1) 各プロットでパネルを同じ幅 (または高さ) にし、一部のプロットでのみタイトルと凡例を配置できるようにするにはどうすればよいですか。
2) y タイトルと凡例をすべてのプロットで垂直方向に中央揃えするにはどうすればよいですか。
3)もちろん、異なるパネルで同じタイプに同じ色を使用したいのですが、ggplotを使えば簡単だと思います。しかし、ここでのアドバイスも大歓迎です。
これまでの進捗状況については、添付のコードと画像を参照してください。
# Prepare data.
df$Marker <- factor(df$Marker, levels = c("DYS576", "DYS389 I", "DYS448", "DYS389 II", "DYS19",
"DYS391", "DYS481", "DYS549", "DYS533", "DYS438", "DYS437",
"DYS570", "DYS635", "DYS390", "DYS439", "DYS392",
"DYS643", "DYS393", "DYS458", "DYS385", "DYS456", "YGATAH4" ))

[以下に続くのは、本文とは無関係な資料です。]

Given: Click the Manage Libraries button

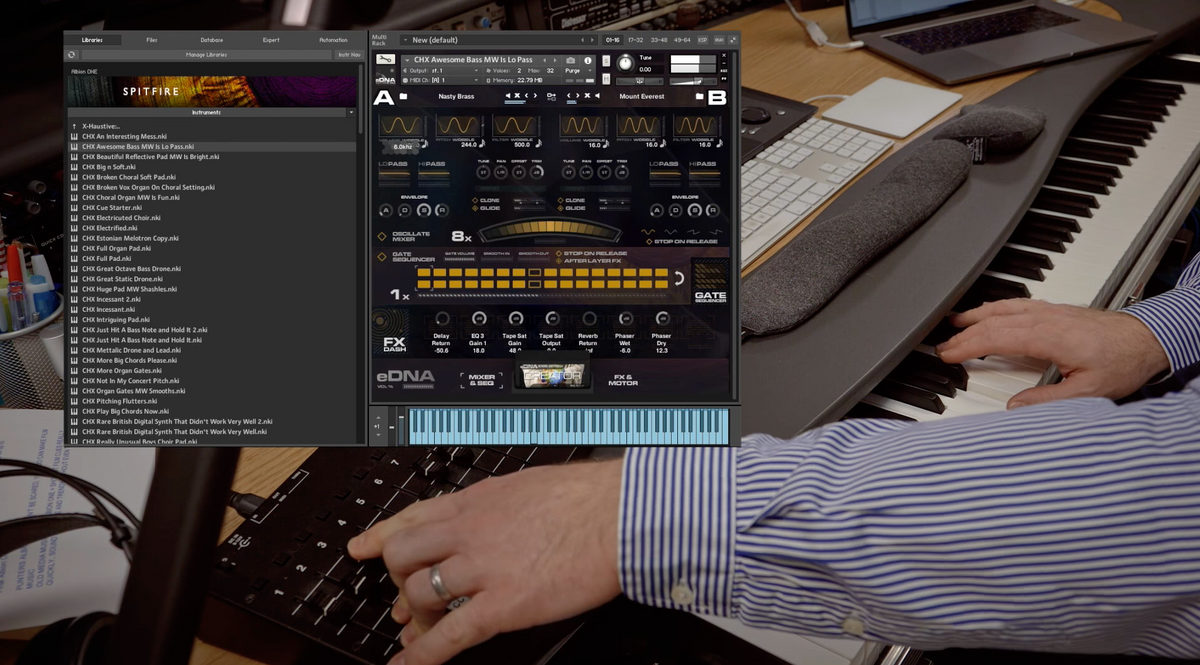Looking at the screenshot, I should [206, 55].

df$Type <- factor(round(df$Type, 2))
df$Dye <- factor(df$Dye, levels = c("B", "G", "Y", "R"))
df$Allele <- factor(df$Allele)
# Get y max to use same scale.
yMax <- max(df$Ratio)
# Get dyes.
dyes <- levels(df$Dye)
# start new page
plot.new()
# setup layout
gl <- grid.layout(nrow=length(dyes) , ncol=1)
# grid.show.layout(gl) # To inspect layout.
# Init layout
pushViewport(viewport(layout=gl))
# Loop over all dyes.
for(d in seq(along=dyes)){
# Move to the next viewport
pushViewport(viewport(layout.pos.col=1, layout.pos.row=d))
# Create a plot for the current subset.
gp <- ggplot(subset(df, Dye==dyes[d]), aes_string(x = "Allele", y = "Ratio"))
gp <- gp + geom_point(aes_string(colour = "Type"), alpha = 0.8, position = position_jitter(width = 0.1))
gp <- gp + facet_grid(Dye ~ Marker, scales="free_x")
gp <- gp + ylim(0, yMax)
# If first dye channel.
if(d == 1){
# Plot title only.
gp <- gp + labs(title = "Stutter ratios")
gp <- gp + theme(axis.title.x=element_blank())
gp <- gp + theme(axis.title.y=element_blank())
# Remove legends.
gp <- gp + theme(legend.position="none")
} else if(d == length(dyes)){ # If last dye channel.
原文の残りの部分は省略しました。